Mais le théâtre reste votre passion première ?
Oui. Je considère que mes quatre démarches correspondant aux quatre couleurs des cartes. Le roman c’est le trèfle, une plante sauvage, sans forme imposée, qui croît partout. Le pique c’est évidemment la critique, ça se passe de commentaires. Le carreau c’est la traduction parce que le traducteur travaille toujours sous surveillance et donc doit se tenir à carreau. Et le théâtre c’est mon domaine de cœur.
Que vous avez abordé d’abord par le biais de la traduction en adaptant le monologue de Molly Bloom qui clôt l’Ulysse de Joyce…
Et c’était une réalisation aussi que j’ai faite à 24 ans avec Monique Dorsel dans une quasi ignorance de l’œuvre de Joyce. Ça a beaucoup changé depuis. Joyce est devenu un de mes trois ou quatre auteurs de référence. On a été les premiers à révéler la dimension dramatique de ce matériau. Depuis dans le monde il y a eu d’innombrables versions. À l’époque, je ne me rendais pas compte qu’on créait une espèce d’archétype du spectacle du Théâtre Poème qui est le lieu de ma véritable formation. J’insiste parce qu’on oublie souvent ce lieu dans le paysage théâtral en Belgique alors que c’est un théâtre dont la démarche est une des plus originales qui soit en francophonie. Monique avait d’emblée décidé que les textes qu’on monterait à la scène ne devaient pas être nécessairement des textes de théâtre. C’est toujours sa ligne aujourd’hui. Ce qui est original, important et déterminant avec Monique, c’est qu’on travaille avant tout sur la matière verbale. On apprend à ne plus lire au stade cérébral du sens, de la référence, mais sur ce qu’on doit bien appeler le signifiant. C’est en travaillant sur la matière verbale qu’on retrouve le sens de l’œuvre. Ce que j’ai appris, et que je professe depuis, c’est que dans une œuvre qui compte, chaque cellule est le reflet de l’ensemble, chaque mot contient la totalité de l’œuvre globale. Il y a un adn de l’œuvre. C’est à travers ce critère qu’on peut évaluer les œuvres qui comptent et celles qui ne comptent pas.
Outre vos pièces personnelles, vous avez traduit énormément de pièces, de Shakespeare à Woody Allen, adapté des classiques comme Le rouge et le noir ou Les trois mousquetaires, mais vous n’aviez jamais abordé l’opéra jusqu’ici. Pourquoi maintenant ?
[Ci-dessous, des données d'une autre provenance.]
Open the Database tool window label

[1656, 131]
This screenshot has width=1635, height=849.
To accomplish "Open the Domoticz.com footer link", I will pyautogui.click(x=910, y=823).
Je n’avais jamais écrit de livret d’opéra, mais j’en avais envie depuis longtemps et c’est sans doute la raison pour laquelle je n’ai plus écrit de pièces depuis Le magnolia en 1995. Les idées de pièces qui me venaient étaient toujours accompagnées d’une dimension musicale. Je l’avais dit à Bernard Foccroulle à qui j’avais proposé une idée d’opéra mais finalement c’est Benoit Mernier qui est venu me chercher pour L’éveil du printemps.
C’est donc une sorte de commande.
Oui mais ça fait partie de ce que j’aime dans le théâtre. Il y a d’abord la dimension collective du travail. Dans le collectif du théâtre, on est un maillon utile dans une chaine. On ne s’impose pas par soi mais par sa compétence, sa capacité d’essayer d’être la meilleure personne possible à la place à laquelle on est affecté. L’auteur est un collaborateur au même titre que les autres. Lui, c’est le préposé au texte. L’autre dimension, qui n’est pas exclusive du théâtre, c’est l’artisanat. C’est ce qui comble dans n’importe quelle activité humaine. Je pense que ceux qui sont malheureux dans leur travail sont ceux qui ne peuvent plus être artisan, qui ne peuvent plus mener quelque chose à son terme tout en l’incluant dans un ensemble et faire en sorte qu’il soit utile.
Venons-en à la genèse de ce travail sur L’éveil du printemps qui constitue pour vous un retour aux sources.
Effectivement. L’éveil du printemps a été la première pièce importante à laquelle j’ai été confronté en tant que traducteur et adaptateur de théâtre à mes débuts et la première pièce allemande que j’ai traduite, la première qui compte dans mon travail. Je l’ai lue à 20 ans, alors que j’étais à peine plus âgé que les protagonistes, et je l’ai reçue très intensément sur un plan personnel, c’est une pièce extrêmement frappante, éprouvante, terriblement stimulante sur le plan dramatique pur et par sa liberté de forme et par l’intensité de sa nécessité intérieure. C’est une pièce qui porte vraiment sur l’expérience humaine au plus intense vécue justement à un âge où on est encore plus réceptif puisqu’il s’agit de l’adolescence. Et je l’ai lue en allemand, une langue que je n’arrête pas d’étudier qui est sans doute la langue, en dehors du français, qui me concerne le plus pour des raisons que je n’ai pas toutes pu élucider. Mais une des raisons foncières selon moi c’est que c’est une langue où l’on touche de très près à l’essence même de la pensée.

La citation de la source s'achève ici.